There’s no denying that despite being a place filled with information and a lot of useful stuff, the web is also a place filled with perils, and that is especially true when it comes to malware. In fact, cybersecurity threats have evolved so much in 2015 that quite a lot of them are undetectable so actually finding and getting rid of this is a major challenge on its own. But the HAMMERTOSS malware was one of the major threats in 2015, so let’s find out more about it and how it has changed the world of cyber security as we know it.
What is HAMMERTOSS?
HAMMERTOSS is a backdoor that was created in early 2015 by the Russian group of hackers named APT29. What makes this backdoor very dangerous is the fact that it has a similar design to normal apps so the security professionals can have a very hard time when it comes to actually detecting and removing it.

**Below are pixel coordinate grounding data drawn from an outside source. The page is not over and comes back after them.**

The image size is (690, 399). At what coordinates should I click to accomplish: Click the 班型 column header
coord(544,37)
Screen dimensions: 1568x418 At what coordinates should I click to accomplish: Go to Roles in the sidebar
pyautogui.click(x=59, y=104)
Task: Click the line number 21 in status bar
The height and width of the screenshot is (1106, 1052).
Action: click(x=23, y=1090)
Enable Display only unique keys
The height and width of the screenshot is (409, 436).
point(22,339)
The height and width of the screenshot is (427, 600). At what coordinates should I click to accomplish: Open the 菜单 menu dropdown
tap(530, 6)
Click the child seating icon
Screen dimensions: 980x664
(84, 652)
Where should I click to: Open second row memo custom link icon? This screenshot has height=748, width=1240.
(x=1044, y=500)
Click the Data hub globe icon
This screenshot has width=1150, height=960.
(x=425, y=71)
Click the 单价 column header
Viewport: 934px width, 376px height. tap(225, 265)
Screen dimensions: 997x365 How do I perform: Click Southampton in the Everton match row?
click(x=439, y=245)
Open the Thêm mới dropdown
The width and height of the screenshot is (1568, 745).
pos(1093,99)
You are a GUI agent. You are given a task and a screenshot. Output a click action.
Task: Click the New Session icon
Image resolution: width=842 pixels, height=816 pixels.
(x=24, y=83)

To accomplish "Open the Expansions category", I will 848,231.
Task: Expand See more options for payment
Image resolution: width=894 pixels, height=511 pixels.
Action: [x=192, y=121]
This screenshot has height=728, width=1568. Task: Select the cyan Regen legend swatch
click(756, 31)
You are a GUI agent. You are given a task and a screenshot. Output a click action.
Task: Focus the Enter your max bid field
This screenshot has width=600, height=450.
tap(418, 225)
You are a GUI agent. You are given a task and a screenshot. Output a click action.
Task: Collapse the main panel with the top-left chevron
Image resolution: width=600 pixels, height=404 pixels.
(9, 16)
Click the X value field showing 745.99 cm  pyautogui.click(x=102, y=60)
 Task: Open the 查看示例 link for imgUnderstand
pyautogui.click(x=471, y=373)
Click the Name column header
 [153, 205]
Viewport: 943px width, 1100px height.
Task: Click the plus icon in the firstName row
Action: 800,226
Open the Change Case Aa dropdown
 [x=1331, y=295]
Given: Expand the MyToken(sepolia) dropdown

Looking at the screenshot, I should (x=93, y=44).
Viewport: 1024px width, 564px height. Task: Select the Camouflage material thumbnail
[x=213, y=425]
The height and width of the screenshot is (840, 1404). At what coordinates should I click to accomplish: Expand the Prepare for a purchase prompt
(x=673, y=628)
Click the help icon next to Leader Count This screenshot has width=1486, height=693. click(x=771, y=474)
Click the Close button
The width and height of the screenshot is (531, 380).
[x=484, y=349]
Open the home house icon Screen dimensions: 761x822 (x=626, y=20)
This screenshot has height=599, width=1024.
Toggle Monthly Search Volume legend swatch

What HAMMERTOSS does is that avoids detection with the use of obfuscation layers and it also does a great job when it comes to mimicking the way legitimate users behave in the online world. It visits a multitude of widely popular sites such as cloud storage solutions, Twitter or GitHub with the main purpose being of relaying commands and then extracting data from victims. This data is used by the hacker group as they see fit.
How does HAMMERTOSS work?
First, it gets commands from the aforementioned legitimate web services, but it can also work by using the compromised web servers for CnC purposes. It visits multiple Twitter handles on a daily basis and in an automatic fashion, and it can work only at specific times mostly when it can accumulate information from the victim.
It can obtain commands and information simply via images, and it can even obtain info that pertains to hidden as well as encrypted data, so this type of security tools doesn’t affect the backdoor. Another important thing to note is that HAMMERTOSS can actually extract information from any compromised network and all the info can be uploaded to cloud storage, something that in the end can lead to significant damage made to the victims.
Who created it?
As we mentioned earlier, the HAMMERTOSS backdoor is created by the hacker group named APT29. Little is known about this group, in fact people are believing it to be Russian due to their targets and working hours, but this is only a hunch since they weren’t caught up until this point. They have been operating since late 2014 and they have a major focus on discipline, not to mention that they adapt very easy to defenses, something that makes them very powerful and dangerous at the same time.
HAMMERTOSS is indeed one of the major security threats that you can face and the fact that you can get it from social media is really dangerous to begin with. Updating computer and company security is mandatory, and with enough focus you can detect and get rid of it, so try to do that immediately because this backdoor is very, very powerful!